==== Supplied material ====

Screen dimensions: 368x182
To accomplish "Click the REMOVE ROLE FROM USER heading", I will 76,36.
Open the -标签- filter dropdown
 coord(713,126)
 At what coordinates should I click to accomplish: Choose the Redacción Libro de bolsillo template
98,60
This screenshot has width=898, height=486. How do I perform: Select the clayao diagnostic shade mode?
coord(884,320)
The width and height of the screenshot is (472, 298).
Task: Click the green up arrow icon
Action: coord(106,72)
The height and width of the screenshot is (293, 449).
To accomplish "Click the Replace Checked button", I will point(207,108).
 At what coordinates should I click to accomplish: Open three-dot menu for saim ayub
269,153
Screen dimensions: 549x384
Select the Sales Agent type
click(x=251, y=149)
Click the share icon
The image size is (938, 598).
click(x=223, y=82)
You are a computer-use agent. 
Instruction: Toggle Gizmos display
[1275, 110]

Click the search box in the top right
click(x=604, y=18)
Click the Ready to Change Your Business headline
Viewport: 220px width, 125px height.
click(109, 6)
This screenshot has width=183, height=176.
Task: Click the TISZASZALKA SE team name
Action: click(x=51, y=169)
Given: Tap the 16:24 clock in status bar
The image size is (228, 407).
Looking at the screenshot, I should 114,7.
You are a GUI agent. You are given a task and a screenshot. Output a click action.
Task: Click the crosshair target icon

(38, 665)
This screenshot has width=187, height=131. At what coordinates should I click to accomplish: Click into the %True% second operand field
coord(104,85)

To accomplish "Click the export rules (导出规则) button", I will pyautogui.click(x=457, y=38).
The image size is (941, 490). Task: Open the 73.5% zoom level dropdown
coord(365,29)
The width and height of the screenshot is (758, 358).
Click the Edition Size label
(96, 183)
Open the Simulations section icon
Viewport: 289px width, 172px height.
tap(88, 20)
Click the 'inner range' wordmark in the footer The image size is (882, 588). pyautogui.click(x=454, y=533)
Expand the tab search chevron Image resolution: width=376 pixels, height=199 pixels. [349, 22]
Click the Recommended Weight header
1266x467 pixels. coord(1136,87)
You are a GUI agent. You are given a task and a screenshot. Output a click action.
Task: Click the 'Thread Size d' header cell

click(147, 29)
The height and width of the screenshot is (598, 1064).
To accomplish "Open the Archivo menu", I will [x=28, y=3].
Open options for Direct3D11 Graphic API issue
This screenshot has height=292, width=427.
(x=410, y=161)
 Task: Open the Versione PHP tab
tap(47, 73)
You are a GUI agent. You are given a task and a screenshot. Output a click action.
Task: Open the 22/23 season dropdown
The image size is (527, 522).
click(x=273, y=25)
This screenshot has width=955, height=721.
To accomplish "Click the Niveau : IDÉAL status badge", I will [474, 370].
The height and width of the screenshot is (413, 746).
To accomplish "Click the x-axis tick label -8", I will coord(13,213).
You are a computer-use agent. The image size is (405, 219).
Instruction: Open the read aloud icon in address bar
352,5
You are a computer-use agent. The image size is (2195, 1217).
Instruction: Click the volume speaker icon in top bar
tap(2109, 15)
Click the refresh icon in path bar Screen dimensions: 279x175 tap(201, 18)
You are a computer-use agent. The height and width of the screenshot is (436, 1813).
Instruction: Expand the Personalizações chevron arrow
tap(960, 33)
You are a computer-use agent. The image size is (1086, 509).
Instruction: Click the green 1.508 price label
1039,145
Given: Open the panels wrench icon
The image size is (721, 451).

====

Work instructions: Edit the listing above by replacing every occurrence of "Instruction" with "Command". Leave everything else unchanged.

Correct response:
Screen dimensions: 368x182
To accomplish "Click the REMOVE ROLE FROM USER heading", I will 76,36.
Open the -标签- filter dropdown
 coord(713,126)
 At what coordinates should I click to accomplish: Choose the Redacción Libro de bolsillo template
98,60
This screenshot has width=898, height=486. How do I perform: Select the clayao diagnostic shade mode?
coord(884,320)
The width and height of the screenshot is (472, 298).
Task: Click the green up arrow icon
Action: coord(106,72)
The height and width of the screenshot is (293, 449).
To accomplish "Click the Replace Checked button", I will point(207,108).
 At what coordinates should I click to accomplish: Open three-dot menu for saim ayub
269,153
Screen dimensions: 549x384
Select the Sales Agent type
click(x=251, y=149)
Click the share icon
The image size is (938, 598).
click(x=223, y=82)
You are a computer-use agent. 
Command: Toggle Gizmos display
[1275, 110]

Click the search box in the top right
click(x=604, y=18)
Click the Ready to Change Your Business headline
Viewport: 220px width, 125px height.
click(109, 6)
This screenshot has width=183, height=176.
Task: Click the TISZASZALKA SE team name
Action: click(x=51, y=169)
Given: Tap the 16:24 clock in status bar
The image size is (228, 407).
Looking at the screenshot, I should 114,7.
You are a GUI agent. You are given a task and a screenshot. Output a click action.
Task: Click the crosshair target icon

(38, 665)
This screenshot has width=187, height=131. At what coordinates should I click to accomplish: Click into the %True% second operand field
coord(104,85)

To accomplish "Click the export rules (导出规则) button", I will pyautogui.click(x=457, y=38).
The image size is (941, 490). Task: Open the 73.5% zoom level dropdown
coord(365,29)
The width and height of the screenshot is (758, 358).
Click the Edition Size label
(96, 183)
Open the Simulations section icon
Viewport: 289px width, 172px height.
tap(88, 20)
Click the 'inner range' wordmark in the footer The image size is (882, 588). pyautogui.click(x=454, y=533)
Expand the tab search chevron Image resolution: width=376 pixels, height=199 pixels. [349, 22]
Click the Recommended Weight header
1266x467 pixels. coord(1136,87)
You are a GUI agent. You are given a task and a screenshot. Output a click action.
Task: Click the 'Thread Size d' header cell

click(147, 29)
The height and width of the screenshot is (598, 1064).
To accomplish "Open the Archivo menu", I will [x=28, y=3].
Open options for Direct3D11 Graphic API issue
This screenshot has height=292, width=427.
(x=410, y=161)
 Task: Open the Versione PHP tab
tap(47, 73)
You are a GUI agent. You are given a task and a screenshot. Output a click action.
Task: Open the 22/23 season dropdown
The image size is (527, 522).
click(x=273, y=25)
This screenshot has width=955, height=721.
To accomplish "Click the Niveau : IDÉAL status badge", I will [474, 370].
The height and width of the screenshot is (413, 746).
To accomplish "Click the x-axis tick label -8", I will coord(13,213).
You are a computer-use agent. The image size is (405, 219).
Command: Open the read aloud icon in address bar
352,5
You are a computer-use agent. The image size is (2195, 1217).
Command: Click the volume speaker icon in top bar
tap(2109, 15)
Click the refresh icon in path bar Screen dimensions: 279x175 tap(201, 18)
You are a computer-use agent. The height and width of the screenshot is (436, 1813).
Command: Expand the Personalizações chevron arrow
tap(960, 33)
You are a computer-use agent. The image size is (1086, 509).
Command: Click the green 1.508 price label
1039,145
Given: Open the panels wrench icon
The image size is (721, 451).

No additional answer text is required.